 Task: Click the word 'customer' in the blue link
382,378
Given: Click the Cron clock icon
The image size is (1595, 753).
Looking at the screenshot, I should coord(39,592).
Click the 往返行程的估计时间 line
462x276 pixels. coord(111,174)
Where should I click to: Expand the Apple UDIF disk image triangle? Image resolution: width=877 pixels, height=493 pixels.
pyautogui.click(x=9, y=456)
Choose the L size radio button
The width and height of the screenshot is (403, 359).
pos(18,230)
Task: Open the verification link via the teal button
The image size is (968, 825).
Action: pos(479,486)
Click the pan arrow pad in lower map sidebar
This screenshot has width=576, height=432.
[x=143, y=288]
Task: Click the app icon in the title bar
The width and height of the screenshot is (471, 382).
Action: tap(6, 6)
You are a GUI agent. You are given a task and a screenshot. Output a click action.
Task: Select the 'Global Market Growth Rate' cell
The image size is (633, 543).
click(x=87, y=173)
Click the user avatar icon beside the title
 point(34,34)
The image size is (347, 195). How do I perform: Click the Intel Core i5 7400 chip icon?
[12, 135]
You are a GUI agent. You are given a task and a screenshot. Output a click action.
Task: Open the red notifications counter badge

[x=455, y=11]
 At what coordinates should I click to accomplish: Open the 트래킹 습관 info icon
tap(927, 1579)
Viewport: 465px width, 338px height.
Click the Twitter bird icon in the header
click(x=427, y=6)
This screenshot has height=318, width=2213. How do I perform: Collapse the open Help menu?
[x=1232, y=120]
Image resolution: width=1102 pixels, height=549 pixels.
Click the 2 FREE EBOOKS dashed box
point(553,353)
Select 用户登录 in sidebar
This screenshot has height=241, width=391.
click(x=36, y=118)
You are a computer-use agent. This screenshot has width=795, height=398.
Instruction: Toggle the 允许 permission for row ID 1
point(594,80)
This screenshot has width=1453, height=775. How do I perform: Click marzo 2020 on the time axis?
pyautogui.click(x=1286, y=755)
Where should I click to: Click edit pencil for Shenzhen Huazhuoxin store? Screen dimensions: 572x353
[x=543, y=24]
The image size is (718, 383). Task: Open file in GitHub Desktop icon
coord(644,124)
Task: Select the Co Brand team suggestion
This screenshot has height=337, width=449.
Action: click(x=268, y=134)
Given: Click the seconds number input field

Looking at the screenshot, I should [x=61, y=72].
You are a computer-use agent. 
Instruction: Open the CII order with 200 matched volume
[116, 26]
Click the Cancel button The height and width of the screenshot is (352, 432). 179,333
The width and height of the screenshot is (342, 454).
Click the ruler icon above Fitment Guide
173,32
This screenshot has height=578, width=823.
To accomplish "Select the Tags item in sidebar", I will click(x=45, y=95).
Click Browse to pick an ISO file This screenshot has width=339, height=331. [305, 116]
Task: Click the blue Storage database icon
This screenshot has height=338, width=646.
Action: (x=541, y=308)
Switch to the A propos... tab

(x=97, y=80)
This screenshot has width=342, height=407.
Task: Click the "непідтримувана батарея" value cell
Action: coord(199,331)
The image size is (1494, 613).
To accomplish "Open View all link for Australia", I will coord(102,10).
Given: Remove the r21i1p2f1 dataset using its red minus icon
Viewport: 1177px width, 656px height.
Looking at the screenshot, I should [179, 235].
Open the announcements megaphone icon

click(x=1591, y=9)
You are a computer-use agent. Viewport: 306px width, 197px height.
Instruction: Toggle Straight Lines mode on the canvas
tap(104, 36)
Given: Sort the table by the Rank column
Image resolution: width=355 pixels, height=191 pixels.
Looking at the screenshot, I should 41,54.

Task brief:
Would you output the full listing exactly as it stands?

Answer box:
 Task: Click the word 'customer' in the blue link
382,378
Given: Click the Cron clock icon
The image size is (1595, 753).
Looking at the screenshot, I should coord(39,592).
Click the 往返行程的估计时间 line
462x276 pixels. coord(111,174)
Where should I click to: Expand the Apple UDIF disk image triangle? Image resolution: width=877 pixels, height=493 pixels.
pyautogui.click(x=9, y=456)
Choose the L size radio button
The width and height of the screenshot is (403, 359).
pos(18,230)
Task: Open the verification link via the teal button
The image size is (968, 825).
Action: pos(479,486)
Click the pan arrow pad in lower map sidebar
This screenshot has width=576, height=432.
[x=143, y=288]
Task: Click the app icon in the title bar
The width and height of the screenshot is (471, 382).
Action: tap(6, 6)
You are a GUI agent. You are given a task and a screenshot. Output a click action.
Task: Select the 'Global Market Growth Rate' cell
The image size is (633, 543).
click(x=87, y=173)
Click the user avatar icon beside the title
 point(34,34)
The image size is (347, 195). How do I perform: Click the Intel Core i5 7400 chip icon?
[12, 135]
You are a GUI agent. You are given a task and a screenshot. Output a click action.
Task: Open the red notifications counter badge

[x=455, y=11]
 At what coordinates should I click to accomplish: Open the 트래킹 습관 info icon
tap(927, 1579)
Viewport: 465px width, 338px height.
Click the Twitter bird icon in the header
click(x=427, y=6)
This screenshot has height=318, width=2213. How do I perform: Collapse the open Help menu?
[x=1232, y=120]
Image resolution: width=1102 pixels, height=549 pixels.
Click the 2 FREE EBOOKS dashed box
point(553,353)
Select 用户登录 in sidebar
This screenshot has height=241, width=391.
click(x=36, y=118)
You are a computer-use agent. This screenshot has width=795, height=398.
Instruction: Toggle the 允许 permission for row ID 1
point(594,80)
This screenshot has width=1453, height=775. How do I perform: Click marzo 2020 on the time axis?
pyautogui.click(x=1286, y=755)
Where should I click to: Click edit pencil for Shenzhen Huazhuoxin store? Screen dimensions: 572x353
[x=543, y=24]
The image size is (718, 383). Task: Open file in GitHub Desktop icon
coord(644,124)
Task: Select the Co Brand team suggestion
This screenshot has height=337, width=449.
Action: click(x=268, y=134)
Given: Click the seconds number input field

Looking at the screenshot, I should [x=61, y=72].
You are a computer-use agent. 
Instruction: Open the CII order with 200 matched volume
[116, 26]
Click the Cancel button The height and width of the screenshot is (352, 432). 179,333
The width and height of the screenshot is (342, 454).
Click the ruler icon above Fitment Guide
173,32
This screenshot has height=578, width=823.
To accomplish "Select the Tags item in sidebar", I will click(x=45, y=95).
Click Browse to pick an ISO file This screenshot has width=339, height=331. [305, 116]
Task: Click the blue Storage database icon
This screenshot has height=338, width=646.
Action: (x=541, y=308)
Switch to the A propos... tab

(x=97, y=80)
This screenshot has width=342, height=407.
Task: Click the "непідтримувана батарея" value cell
Action: coord(199,331)
The image size is (1494, 613).
To accomplish "Open View all link for Australia", I will coord(102,10).
Given: Remove the r21i1p2f1 dataset using its red minus icon
Viewport: 1177px width, 656px height.
Looking at the screenshot, I should [179, 235].
Open the announcements megaphone icon

click(x=1591, y=9)
You are a computer-use agent. Viewport: 306px width, 197px height.
Instruction: Toggle Straight Lines mode on the canvas
tap(104, 36)
Given: Sort the table by the Rank column
Image resolution: width=355 pixels, height=191 pixels.
Looking at the screenshot, I should 41,54.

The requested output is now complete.